══ RECORDS SHOWN ══

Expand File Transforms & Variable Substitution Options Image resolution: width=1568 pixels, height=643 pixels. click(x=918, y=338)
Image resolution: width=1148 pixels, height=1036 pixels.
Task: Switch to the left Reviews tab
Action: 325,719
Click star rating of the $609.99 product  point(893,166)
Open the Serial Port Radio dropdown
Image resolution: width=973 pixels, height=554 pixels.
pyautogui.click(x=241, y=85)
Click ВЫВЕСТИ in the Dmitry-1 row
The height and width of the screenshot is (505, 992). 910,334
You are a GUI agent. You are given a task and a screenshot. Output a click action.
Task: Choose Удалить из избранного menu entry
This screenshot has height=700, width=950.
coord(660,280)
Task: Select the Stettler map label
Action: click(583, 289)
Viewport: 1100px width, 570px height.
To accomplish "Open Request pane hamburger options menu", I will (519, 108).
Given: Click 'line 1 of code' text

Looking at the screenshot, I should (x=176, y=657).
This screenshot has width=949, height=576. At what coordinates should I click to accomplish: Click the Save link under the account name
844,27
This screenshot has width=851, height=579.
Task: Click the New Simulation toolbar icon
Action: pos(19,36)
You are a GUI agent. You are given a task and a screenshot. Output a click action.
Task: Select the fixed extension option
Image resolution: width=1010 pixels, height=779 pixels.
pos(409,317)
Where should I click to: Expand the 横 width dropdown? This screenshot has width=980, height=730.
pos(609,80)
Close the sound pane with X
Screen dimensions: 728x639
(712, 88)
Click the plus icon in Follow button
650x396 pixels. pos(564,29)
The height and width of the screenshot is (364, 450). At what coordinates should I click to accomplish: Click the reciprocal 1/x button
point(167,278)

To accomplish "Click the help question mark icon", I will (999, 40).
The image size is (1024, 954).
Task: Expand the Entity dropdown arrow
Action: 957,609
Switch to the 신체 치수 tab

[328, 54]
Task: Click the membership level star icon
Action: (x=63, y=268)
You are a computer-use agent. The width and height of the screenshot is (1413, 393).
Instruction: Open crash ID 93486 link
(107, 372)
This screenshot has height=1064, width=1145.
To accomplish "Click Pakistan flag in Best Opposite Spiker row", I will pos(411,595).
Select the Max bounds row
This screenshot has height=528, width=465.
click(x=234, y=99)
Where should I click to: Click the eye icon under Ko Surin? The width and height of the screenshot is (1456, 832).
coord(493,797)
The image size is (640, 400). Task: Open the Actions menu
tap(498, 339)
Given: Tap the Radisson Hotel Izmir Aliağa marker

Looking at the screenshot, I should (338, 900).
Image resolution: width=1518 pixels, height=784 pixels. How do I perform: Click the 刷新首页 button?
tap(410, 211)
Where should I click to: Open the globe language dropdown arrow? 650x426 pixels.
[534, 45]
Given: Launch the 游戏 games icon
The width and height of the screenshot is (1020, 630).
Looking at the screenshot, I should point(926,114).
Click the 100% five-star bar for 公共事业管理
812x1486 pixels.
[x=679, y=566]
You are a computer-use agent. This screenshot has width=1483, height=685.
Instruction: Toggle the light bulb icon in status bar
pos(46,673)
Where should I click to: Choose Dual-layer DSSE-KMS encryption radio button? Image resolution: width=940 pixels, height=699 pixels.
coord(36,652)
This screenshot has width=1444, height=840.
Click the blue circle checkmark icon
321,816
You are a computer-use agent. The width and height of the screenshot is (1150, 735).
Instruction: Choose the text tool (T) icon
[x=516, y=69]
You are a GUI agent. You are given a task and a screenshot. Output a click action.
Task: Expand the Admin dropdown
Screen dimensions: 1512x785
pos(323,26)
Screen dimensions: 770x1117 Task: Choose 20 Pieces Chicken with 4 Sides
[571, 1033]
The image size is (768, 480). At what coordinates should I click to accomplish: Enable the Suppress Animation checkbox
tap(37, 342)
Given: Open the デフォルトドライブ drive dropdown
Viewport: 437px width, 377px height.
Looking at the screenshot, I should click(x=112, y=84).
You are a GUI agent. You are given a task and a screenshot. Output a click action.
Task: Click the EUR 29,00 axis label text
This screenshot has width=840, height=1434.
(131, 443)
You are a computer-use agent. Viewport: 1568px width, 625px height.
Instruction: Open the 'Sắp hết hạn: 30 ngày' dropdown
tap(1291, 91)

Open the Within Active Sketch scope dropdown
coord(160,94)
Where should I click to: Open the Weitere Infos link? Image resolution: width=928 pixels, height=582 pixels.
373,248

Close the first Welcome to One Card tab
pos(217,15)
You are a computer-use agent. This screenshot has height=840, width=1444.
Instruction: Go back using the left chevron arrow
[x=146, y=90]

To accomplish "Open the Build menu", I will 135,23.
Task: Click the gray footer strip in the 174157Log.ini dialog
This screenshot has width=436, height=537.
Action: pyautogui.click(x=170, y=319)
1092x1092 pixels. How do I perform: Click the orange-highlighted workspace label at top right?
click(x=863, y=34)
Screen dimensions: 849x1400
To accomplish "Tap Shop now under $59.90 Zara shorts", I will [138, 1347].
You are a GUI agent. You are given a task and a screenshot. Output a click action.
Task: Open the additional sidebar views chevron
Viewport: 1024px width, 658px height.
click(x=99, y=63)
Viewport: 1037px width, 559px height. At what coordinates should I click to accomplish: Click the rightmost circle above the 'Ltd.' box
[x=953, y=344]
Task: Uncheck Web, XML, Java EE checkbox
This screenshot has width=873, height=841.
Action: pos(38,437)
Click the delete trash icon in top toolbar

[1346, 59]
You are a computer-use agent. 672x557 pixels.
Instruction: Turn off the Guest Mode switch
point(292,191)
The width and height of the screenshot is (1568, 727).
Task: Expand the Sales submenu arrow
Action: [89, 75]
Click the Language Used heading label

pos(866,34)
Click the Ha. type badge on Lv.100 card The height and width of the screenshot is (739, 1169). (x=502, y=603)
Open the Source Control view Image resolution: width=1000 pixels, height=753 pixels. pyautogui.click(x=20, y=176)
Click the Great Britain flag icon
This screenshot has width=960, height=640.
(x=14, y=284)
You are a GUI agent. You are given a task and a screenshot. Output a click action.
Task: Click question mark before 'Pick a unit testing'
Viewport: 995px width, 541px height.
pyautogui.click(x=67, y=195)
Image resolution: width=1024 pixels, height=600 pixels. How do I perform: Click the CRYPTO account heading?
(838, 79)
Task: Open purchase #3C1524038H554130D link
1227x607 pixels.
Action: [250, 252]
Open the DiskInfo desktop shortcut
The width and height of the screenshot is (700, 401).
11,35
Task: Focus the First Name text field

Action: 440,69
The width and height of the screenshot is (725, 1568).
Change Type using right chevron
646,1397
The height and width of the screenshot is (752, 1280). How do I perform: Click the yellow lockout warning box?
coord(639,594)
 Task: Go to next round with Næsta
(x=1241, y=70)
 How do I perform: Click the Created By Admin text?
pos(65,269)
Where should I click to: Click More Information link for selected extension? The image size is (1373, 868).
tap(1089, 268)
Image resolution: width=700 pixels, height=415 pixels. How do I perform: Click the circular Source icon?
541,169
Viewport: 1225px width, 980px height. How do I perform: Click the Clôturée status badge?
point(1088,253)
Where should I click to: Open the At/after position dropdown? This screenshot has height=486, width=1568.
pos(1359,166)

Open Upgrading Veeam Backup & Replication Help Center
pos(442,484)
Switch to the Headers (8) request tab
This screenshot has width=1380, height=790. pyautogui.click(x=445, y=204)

═══

- YOUR ASSIGNMENT: For the word "pane", count the lines of the data that contain it and state only that count.

- SOLUTION: 2